MULE is more than just Japanese.  The creator of MULE (Ken'ichi HANDA)
is Japanese so naturally that's what works best.

> On the contrary -- we need non-MULE testers.  Most 20.x users and
> developers seem to compile in the MULE support.

That is correct.  In the 20.0 announcement I wrote:

> The primary new feature in XEmacs 20.0 is the support for MULE
> MUlti-Lingual extensions for Emacs.  It has only been seriously tested
> in a Japanese locale, and no doubt many problems still remain.  The
> support for ISO-Latin-1 and Japanese is fairly strong, so we're
> releasing it now.  MULE support comes at a price -- about a 30%
> slowdown from 19.14.  We're working on making things faster, but it's
> taking time.  Currently, 19.15 and 20.0 compiled without MULE
> (20.0-latin-1) are somewhat faster than 19.14.

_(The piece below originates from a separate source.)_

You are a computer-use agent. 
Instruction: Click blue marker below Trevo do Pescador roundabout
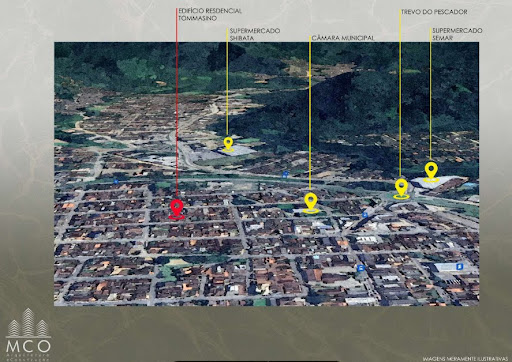pyautogui.click(x=365, y=215)
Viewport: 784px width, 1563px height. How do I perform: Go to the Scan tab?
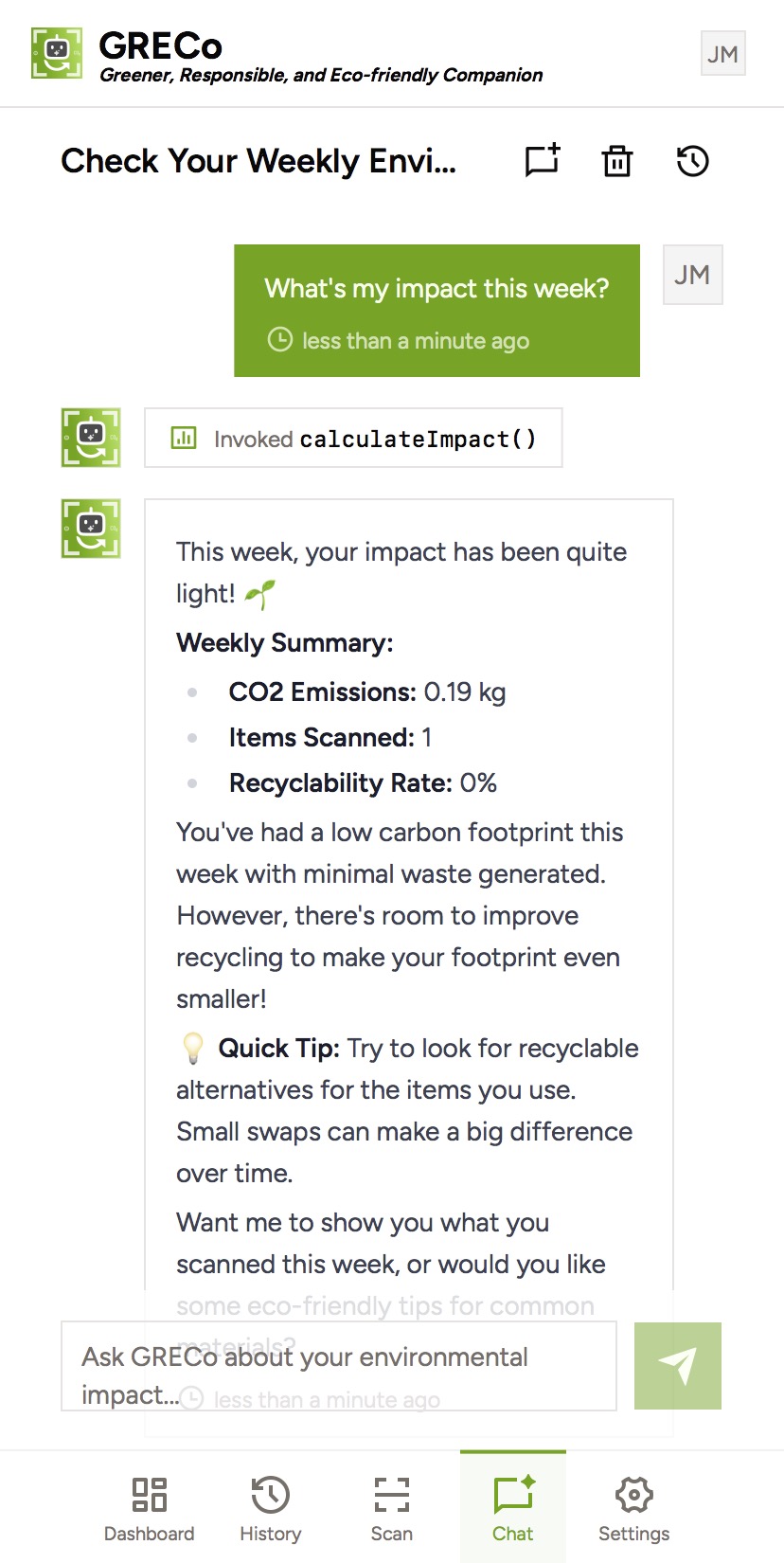[392, 1508]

> In short, if you don't need the internationalization features and
> you're not interested in participating in the upgrade path of XEmacs
> until the new code stabilizes you should use 19.15.  If you like the
> idea of running the latest code, but don't want to take the
> performance hit of MULE, don't need to have non-Latin-1 language
> support, and are willing to put up with the occasional incompatibility
> caused by the change to the character type, then you should use
> XEmacs-v20-latin-1.  If you wish the whole `v20 experience', then you
> should use XEmacs-v20-MULE.

If you don't need the language support specifically there are three
other areas in XEmacs where you might be interested in it.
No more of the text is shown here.